A plodding opening sequence sets up Jewell’s backstory: Poor guy lives with his mother, drives a blue pickup with a 96rock sticker on the back window and loses his job as a small-time college security guard for being a bit too aggressive. Over and over again, he is bullied and humiliated, for his size and his good intentions. “Large and in charge,” as one smart-aleck kid puts it.
The drama really begins the second the bomb goes off. Suddenly, the festive playground where Kenny Rogers crooned and revelers danced to “La Macarena” becomes a gruesome crime scene. On screen, the moment of impact is hellish and visceral, the blood that splatters the red bricks engraved with the names of Olympic boosters indelible.
Soon after, Jewell is hailed as a hero for discovering the bomb, alerting the crowd, saving lives. Just as swiftly, in a cruel reversal of fortune, he is ensnared by lawmen looking for a handy scapegoat.

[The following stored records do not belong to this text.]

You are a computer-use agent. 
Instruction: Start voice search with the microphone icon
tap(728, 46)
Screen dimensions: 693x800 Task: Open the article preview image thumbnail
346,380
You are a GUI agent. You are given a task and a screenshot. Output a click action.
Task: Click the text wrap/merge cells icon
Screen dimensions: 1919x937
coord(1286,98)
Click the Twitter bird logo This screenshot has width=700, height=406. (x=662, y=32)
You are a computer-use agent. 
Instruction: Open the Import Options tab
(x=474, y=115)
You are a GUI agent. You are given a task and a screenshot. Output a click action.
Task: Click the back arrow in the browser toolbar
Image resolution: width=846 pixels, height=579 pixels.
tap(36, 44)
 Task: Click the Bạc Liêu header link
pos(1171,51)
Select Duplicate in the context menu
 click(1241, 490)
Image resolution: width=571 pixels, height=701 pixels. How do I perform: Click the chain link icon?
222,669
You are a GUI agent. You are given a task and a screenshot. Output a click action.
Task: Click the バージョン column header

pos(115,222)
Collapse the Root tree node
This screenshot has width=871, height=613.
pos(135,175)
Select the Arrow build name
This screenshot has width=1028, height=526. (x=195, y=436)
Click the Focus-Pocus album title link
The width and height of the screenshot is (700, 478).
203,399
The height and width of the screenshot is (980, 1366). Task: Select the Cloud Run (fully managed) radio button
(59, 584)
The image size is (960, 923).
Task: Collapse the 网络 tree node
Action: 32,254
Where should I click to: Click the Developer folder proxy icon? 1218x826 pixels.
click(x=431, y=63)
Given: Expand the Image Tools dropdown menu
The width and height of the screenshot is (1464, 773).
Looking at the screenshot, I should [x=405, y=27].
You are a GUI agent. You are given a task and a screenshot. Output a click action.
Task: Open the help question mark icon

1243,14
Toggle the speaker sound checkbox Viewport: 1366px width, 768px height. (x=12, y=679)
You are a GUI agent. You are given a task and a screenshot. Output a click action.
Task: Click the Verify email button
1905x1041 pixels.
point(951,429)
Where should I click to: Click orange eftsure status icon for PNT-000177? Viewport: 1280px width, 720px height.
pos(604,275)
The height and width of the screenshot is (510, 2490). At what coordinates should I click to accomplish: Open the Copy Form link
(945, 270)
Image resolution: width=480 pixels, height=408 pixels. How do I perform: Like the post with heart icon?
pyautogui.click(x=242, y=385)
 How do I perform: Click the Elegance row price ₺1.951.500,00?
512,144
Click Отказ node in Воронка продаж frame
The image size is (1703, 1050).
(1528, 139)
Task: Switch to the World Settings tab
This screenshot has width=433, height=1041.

Meanwhile, have no fear. Scruggs is virtually all over it. She slithers up to the lead investigator (Hamm, with characteristic smirk). She hides out in Bryant’s back seat, hoping for an interview. She goads AJC managing editor John Walter (David de Vries) to man up and publish her story. The girl-reporter shtick is misogynistic and offensive; it demeans the profession.
Full disclosure: In 1996, I was employed as an arts editor at the AJC, and though I was never privy to any decision-making around the bomb coverage, I’m pretty sure that Scruggs never got a standing ovation from her colleagues while traipsing through the newsroom, flaunting her front-page extra edition as if it were an Olympic medal. (Move over, Michael Johnson.) In real life, such moments are reserved for Pulitzer Prize celebrations, several of which I did actually observe at the AJC’s former home at 72 Marietta Street in downtown Atlanta. (The paper is now in Dunwoody.)
That scene in which Bryant and Jewell storm the newsroom and demand a retraction: Are you kidding me? Even after two decades, I couldn’t get past the AJC front desk without my employee ID.
“Richard Jewell,” for better or ill, does offer a legitimate critique of the criminal-justice system: In pinning the blame on Jewell while the real perpetrator remained at large, the FBI failed at its task, leaving the public vulnerable to more terrorism. At the same time, when that agency is under attack and preoccupied with defending its reputation, it imperils us all.
The media, for all its imperfections, reported the story as it was conveyed by sources. In real time. Without benefit of 23 years of soul-searching.
To be certain, it’s not unusual for Hollywood to doctor the script of a so-called “true story” so that it adheres to tried-and-true formulas of popular storytelling. Without tension there is no story. The naughty are a lot more fun than the nice. Yet for a movie that purports to hold the press accountable for ruining a man’s life, “Richard Jewell” undermines its own credibility by intentionally distorting the facts.
Journalists have a responsibility to tell the truth. Artists are free to invent. Neither craft is more virtuous than the other. As an underdog tale that tugs at the heart strings, “Richard Jewell” is a triumph. Were it 100 percent true, it might flop. Its creators not only get that; they are banking on it. Nothing sells tickets like controversy.